Y es así como en este Sitges 2024, tras años de premios discutibles y películas entronadas difíciles de imaginar fuera de los circuitos habituales del género, El Baño del Diablo triunfa y parece contentar a casi todos. Triplemente premiada, ha recibido el mayor galardón tanto por parte del jurado de la sección oficial, así como ha obtenido el Premio de la crítica José Luis Guarner y el Premio del Jurado Carnet Jove. Un plural reconocimiento que se suma al Oso de Plata ganado por su contribución artística sobresaliente en la Berlinale y a la elección del país austríaco como representación en los próximos Premios Óscar. Y aunque un futuro galardón de Hollywood parece improbable, El Baño del Diablo es en sí misma una victoria del cine a perpetuidad. Lo es en su pulso fílmico y en el desarrollo histórico que ofrece, en su capacidad divulgativa y en el modo como, mostrándonos el pasado, nos interpela desde el presente. Pura lección de historia. Incluso la sinopsis suena a actualidad: la depresión de una mujer que, al no encajar en sociedad, se autoexige hasta la enfermedad. Así suceda en el s. XVIII y la melancolía nos sumerja, literalmente, en el baño del diablo.


LA ANTESALA DEL MAL

Es fácil imaginar como en el pasado una simple depresión (que nunca es simple) era motivo suficiente para que te percibieran bajo un estigma diabólico. Desde la ignorancia popular de la época y por culpa de tanta superstición religiosa (que los barberos hicieran de médicos tampoco ayudaba), era imposible sanar a quienes padecían de una tristeza profunda y permanente. Dicha resistencia melancólica era entendida como obra del mal y, precisamente, el baño del diablo era ese espacio intermedio entre lo terrenal y la definitiva posesión demoníaca. Una triste evolución para una problemática que desde la Antigua Grecia se había abordado desde la filosofía o la ciencia. Sin soluciones concluyentes, pero sin la nebulosa del prisma religioso. Para Aristóteles, según Problemata XXX (o según las notas de su alumno Teofrasto), la melancolía era un síntoma de la excepcionalidad de los grandes personajes, de las mentes sensibles. Queda claro que durante el medievo lo vieron de otra manera.

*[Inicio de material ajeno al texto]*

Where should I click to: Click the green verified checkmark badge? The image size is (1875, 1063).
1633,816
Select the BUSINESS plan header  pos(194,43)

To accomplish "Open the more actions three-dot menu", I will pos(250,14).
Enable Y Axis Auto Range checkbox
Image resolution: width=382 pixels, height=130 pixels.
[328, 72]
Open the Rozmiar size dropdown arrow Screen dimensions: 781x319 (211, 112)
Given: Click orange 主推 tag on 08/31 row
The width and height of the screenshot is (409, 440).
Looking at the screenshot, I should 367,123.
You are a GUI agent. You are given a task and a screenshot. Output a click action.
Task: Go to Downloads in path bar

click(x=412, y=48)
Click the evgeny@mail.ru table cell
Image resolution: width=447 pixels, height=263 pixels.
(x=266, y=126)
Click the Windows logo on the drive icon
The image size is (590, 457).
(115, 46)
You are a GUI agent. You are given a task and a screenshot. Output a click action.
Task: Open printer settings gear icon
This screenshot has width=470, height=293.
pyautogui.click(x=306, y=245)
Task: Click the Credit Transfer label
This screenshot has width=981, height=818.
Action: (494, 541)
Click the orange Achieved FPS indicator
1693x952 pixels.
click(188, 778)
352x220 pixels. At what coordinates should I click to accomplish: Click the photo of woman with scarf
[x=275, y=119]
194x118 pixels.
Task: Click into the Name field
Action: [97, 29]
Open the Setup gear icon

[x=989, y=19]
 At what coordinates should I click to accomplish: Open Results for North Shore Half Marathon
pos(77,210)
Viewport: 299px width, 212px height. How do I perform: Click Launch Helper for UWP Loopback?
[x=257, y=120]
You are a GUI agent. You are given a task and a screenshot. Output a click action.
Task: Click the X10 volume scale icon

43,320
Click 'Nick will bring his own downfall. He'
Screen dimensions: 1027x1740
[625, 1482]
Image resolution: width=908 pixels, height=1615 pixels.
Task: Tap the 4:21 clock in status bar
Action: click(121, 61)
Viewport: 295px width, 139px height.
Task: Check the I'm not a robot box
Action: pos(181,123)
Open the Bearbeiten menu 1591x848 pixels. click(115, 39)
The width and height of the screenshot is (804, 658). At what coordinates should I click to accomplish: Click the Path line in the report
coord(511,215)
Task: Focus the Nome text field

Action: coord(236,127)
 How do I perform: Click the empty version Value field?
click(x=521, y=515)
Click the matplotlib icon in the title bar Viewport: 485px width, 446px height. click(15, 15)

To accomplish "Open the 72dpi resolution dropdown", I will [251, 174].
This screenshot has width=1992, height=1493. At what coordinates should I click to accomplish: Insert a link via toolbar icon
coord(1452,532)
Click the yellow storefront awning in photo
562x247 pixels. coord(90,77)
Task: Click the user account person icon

Por todo ello, siempre será más fructífero quedarse con el devenir histórico posterior, con la aportación artística de melancolías como la de Alberto Durero, Edgar Degas, Edvard Munch, Edward Hopper o, ya en nuestro terreno y en nuestro milenio, la de Lars von Trier (Melancolía, 2011). Ahora es el tándem creativo austríaco compuesto por Fiala y Franz quienes abordan en El Baño del Diablo las complejidades de la condición humana: la frontera entre el yo interior (consciente e inconsciente) y el mundo exterior, entre el individuo y la otredad, y sobre los conflictos derivados de tanta incomprensión existencial. Parten de una terrible realidad acontecida en el contexto de los siglos XVII y XVIII en el que cientos de personas (más de 400 casos reales en los países de habla germana), en su mayoría mujeres, optaron por el crimen para evitar la condena eterna que suponía el suicidio. Bajo el prisma religioso, era mejor matar y arrepentirse en la confesión, que quitarse la propia vida.


Así comienza El Baño del Diablo, con el llanto de un bebé que hiere emocionalmente desde el fuera de campo. Le sigue un asesinato y una confesión. Una madre que asesina a su propia criatura. Tal vez, como una declaración de intenciones sobre lo que vamos a ver y a sufrir. Aunque El Baño del Diablo continúe con la vida de otra mujer, con la historia de Agnes: una humilde campesina que abandona la casa familiar al casarse con Wolf y que ansía la maternidad más que nada en su mundo. Pero es la dura realidad de antaño en los profundes bosques del norte de Austria y la soledad del domicilio conyugal aquello que realmente encuentra. Exigencia e incomprensión. Y paulatinamente, la depresión. La melancolía puede (sobre todo, podía) suponer un viaje de no retorno y es así, a fuego lento, como el film gana intensidad. Para alcanzar al final del camino la excelencia. Aunque la precisión y el mimo cinematográfico con el que se ha hecho El Baño del Diablo conmueve desde el primer instante.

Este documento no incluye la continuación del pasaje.